- Padampur Location in Uttar Pradesh, India
- Coordinates: 27°12′42″N 79°12′57″E﻿ / ﻿27.21157°N 79.21579°E
- Country: India
- State: Uttar Pradesh
- District: Mainpuri
- Tehsil: Bhongaon

Area
- • Total: 3.359 km^{2} (1.297 sq mi)

Population (2011)
- • Total: 2,130
- • Density: 634/km^{2} (1,640/sq mi)
- Time zone: UTC+5:30 (IST)

= Padampur, Mainpuri =

Village in Uttar Pradesh, India

Padampur is a village in Sultanganj block of Mainpuri district, Uttar Pradesh. As of 2011, it has a population of 2,130, in 371 households.

== Demographics ==
As of 2011, Padampur had a population of 2,130, in 371 households. This population was 51.5% male (1,096) and 48.5% female (1,034). The 0-6 age group numbered 318 (175 male and 143 female), or 14.9% of the total population. 345 residents were members of Scheduled Castes, or 16.2% of the total.

The 1981 census recorded Padampur as having a population of 1,460 people, in 239 households.

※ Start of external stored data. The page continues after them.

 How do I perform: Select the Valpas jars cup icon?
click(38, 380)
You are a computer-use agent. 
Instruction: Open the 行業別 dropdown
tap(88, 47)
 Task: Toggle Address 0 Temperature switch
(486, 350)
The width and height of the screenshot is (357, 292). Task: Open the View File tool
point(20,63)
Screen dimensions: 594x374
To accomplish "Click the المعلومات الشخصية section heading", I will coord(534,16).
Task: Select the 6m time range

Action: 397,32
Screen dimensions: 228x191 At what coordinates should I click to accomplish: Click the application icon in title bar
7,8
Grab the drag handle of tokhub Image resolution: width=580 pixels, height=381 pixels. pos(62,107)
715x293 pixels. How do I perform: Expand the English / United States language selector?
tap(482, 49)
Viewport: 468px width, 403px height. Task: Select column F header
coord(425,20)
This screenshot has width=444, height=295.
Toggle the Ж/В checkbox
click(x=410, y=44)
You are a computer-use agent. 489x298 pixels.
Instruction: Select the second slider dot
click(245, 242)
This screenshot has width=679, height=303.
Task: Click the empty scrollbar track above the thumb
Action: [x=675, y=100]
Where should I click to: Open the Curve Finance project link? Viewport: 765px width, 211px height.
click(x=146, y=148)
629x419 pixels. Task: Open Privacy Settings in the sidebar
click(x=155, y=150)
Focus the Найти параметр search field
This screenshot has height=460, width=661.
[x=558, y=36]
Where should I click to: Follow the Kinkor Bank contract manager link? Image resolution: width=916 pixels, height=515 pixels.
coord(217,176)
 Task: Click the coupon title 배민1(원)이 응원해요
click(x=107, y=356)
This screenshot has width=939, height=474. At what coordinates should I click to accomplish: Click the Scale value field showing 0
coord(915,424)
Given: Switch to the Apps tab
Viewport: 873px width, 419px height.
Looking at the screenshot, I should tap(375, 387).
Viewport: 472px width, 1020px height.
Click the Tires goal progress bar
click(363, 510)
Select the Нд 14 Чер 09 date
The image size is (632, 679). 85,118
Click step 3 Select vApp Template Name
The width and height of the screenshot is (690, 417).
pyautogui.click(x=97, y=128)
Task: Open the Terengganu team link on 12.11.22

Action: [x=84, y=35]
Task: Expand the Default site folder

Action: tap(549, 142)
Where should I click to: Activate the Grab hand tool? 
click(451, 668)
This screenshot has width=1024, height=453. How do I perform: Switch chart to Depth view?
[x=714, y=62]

The 1961 census recorded Padampur as comprising 2 hamlets, with a total population of 1,066 people (553 male and 513 female), in 183 households and 122 physical houses. The area of the village was given as 662 acres.

== Infrastructure ==
As of 2011, Padampur had 2 primary schools; it did not have any healthcare facilities. Drinking water was provided by tap, hand pump, and tube well/borehole; there were no public toilets. The village had a post office but no public library; there was at least some access to electricity for all purposes. Streets were made of both kachcha and pakka materials.